Tres trabajos (Jay y colegas, 1987; 1991; Redd et al., 1987) han empleado también medidas psicofisiológicas, pulso y presión sanguínea. Varios estudios (ver anexos 1 y 2) completan la tarea de evaluación mediante cuestionarios o a través de informes, solicitados a los padres y al personal sanitario, acerca del grado de malestar observado en el niño, empleando para su valoración escalas tipo Likert.
Los métodos reseñados constituyen una muestra bastante representativa de los avances conseguidos en materia de evaluación del dolor oncológico infantil. Sin embargo, nuestro listado no agota en absoluto ni los métodos, ni los instrumentos disponibles en el momento actual para evaluar el dolor en éste o en otros contextos médicos. Una descripción detallada puede consultarse en las revisiones de McGrath y Brigham (1992) y Karoly (1991), y, una simple enumeración, en la tabla número 4. Por nuestra parte, resaltamos únicamente la Douleur Enfant Gustave-Roussy Scale (DEGRS) de Gauvain-Piquard, Rodary, Redvani y Lemerle, 1987), dado que, por ahora, es la única escala disponible para detectar en los más pequeños (2-6 años) la presencia e intensidad del dolor prolongado, relacionado con el curso de la enfermedad. Consta de un total de 17 items, de los que 7 conductas indican dolor (por ejemplo, señalar o proteger espontáneamente la zona dolorida), 6 señalan depresión (por ej., aislamiento, desinterés por lo que le rodea, etc.) y, las 4 restantes, ansiedad (ej., irritabilidad o cambios de humor). La escala original adolecía de algunos defectos, pero la revisada parece haberlos superado satisfactoriamente (McGrath y Brigham 1992).

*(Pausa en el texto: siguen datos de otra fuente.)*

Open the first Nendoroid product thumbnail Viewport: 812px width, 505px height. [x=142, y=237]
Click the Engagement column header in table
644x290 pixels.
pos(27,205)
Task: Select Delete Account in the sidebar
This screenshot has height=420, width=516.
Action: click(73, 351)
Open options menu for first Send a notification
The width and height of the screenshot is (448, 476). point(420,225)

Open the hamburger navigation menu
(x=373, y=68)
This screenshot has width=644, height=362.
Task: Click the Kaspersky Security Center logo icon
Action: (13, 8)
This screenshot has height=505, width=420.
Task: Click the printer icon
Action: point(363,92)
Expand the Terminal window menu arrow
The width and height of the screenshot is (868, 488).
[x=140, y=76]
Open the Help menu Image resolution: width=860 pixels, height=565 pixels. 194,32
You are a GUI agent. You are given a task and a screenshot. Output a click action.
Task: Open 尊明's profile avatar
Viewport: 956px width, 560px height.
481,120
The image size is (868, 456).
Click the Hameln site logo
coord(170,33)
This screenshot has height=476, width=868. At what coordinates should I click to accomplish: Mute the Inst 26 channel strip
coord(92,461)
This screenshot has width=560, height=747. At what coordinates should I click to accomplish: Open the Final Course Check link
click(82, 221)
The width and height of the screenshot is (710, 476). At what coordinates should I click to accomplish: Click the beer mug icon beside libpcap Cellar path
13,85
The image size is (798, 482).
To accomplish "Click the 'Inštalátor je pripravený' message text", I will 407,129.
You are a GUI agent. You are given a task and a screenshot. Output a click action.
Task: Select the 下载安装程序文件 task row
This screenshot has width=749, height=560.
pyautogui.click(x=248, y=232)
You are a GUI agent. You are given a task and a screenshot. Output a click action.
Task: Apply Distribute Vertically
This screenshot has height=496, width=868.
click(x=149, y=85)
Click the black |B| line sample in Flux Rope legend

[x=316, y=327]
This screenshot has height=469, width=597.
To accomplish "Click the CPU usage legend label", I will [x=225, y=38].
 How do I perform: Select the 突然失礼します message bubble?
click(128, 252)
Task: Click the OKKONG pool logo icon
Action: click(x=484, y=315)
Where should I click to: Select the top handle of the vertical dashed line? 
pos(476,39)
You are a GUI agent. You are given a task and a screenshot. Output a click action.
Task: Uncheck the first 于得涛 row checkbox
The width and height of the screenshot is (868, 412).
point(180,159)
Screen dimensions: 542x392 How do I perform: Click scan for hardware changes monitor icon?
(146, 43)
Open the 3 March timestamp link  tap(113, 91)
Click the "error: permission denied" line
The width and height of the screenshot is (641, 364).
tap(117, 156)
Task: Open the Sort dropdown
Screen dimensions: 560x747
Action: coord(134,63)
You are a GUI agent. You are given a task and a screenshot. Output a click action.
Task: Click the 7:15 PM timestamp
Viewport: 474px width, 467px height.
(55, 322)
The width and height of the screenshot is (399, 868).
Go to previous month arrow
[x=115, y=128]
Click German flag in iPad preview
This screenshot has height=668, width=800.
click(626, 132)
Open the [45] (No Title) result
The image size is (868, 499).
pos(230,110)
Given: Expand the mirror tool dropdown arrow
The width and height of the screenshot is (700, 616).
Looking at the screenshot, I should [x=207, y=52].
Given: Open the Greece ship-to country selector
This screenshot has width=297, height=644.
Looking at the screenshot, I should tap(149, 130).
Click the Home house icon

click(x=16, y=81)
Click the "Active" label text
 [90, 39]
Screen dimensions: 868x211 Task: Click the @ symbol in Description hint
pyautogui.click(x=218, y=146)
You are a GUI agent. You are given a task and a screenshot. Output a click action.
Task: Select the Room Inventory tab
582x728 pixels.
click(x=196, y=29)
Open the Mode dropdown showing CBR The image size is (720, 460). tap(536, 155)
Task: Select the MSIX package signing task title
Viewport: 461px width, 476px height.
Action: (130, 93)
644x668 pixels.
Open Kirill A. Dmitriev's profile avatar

Finalmente, a la hora de elegir entre los métodos de evaluación, el investigador o el profesional deben tener en cuenta la edad de los sujetos. Aunque lo ideal sería que el niño informara acerca de su propio malestar, este aspecto resulta imposible con los bebés y los más pequeños, de modo que es preciso recurrir a otros métodos que nos permitan inferir el grado de malestar subjetivo. McGrath y colegas (1990, 1992) sugieren que las medidas fisiológicas de distrés son fundamentales en edades muy tempranas (0-3 años). A partir de los 3-5 años, la mayoría de los autores recomiendan utilizar ya métodos de Autoinforme en conjunción con registros de Observación Conductual y Medidas Psicofisiológicas (ver tabla nº 5).
Tratamiento
Tomando los datos del anexo nº 1 en su conjunto se podría concluir que la distracción, la imaginación y los ejercicios de relajación/respiración constituyen los ingredientes terapéuticos esenciales para intentar aliviar el malestar infantil generado por procedimientos médicos invasivos. Todos los trabajos han utilizado técnicas de tratamiento en las que están presentes todos o alguno de estos elementos básicos. No obstante, se aprecia cierta diferencia entre los primeros estudios que se han centrado en comprobar la eficacia de la sugestión hipnótica y los estudios publicados a partir de 1985 que han utilizado "paquetes de tratamiento" más amplios, donde se combinan diferentes estrategias cognitivo-conductuales.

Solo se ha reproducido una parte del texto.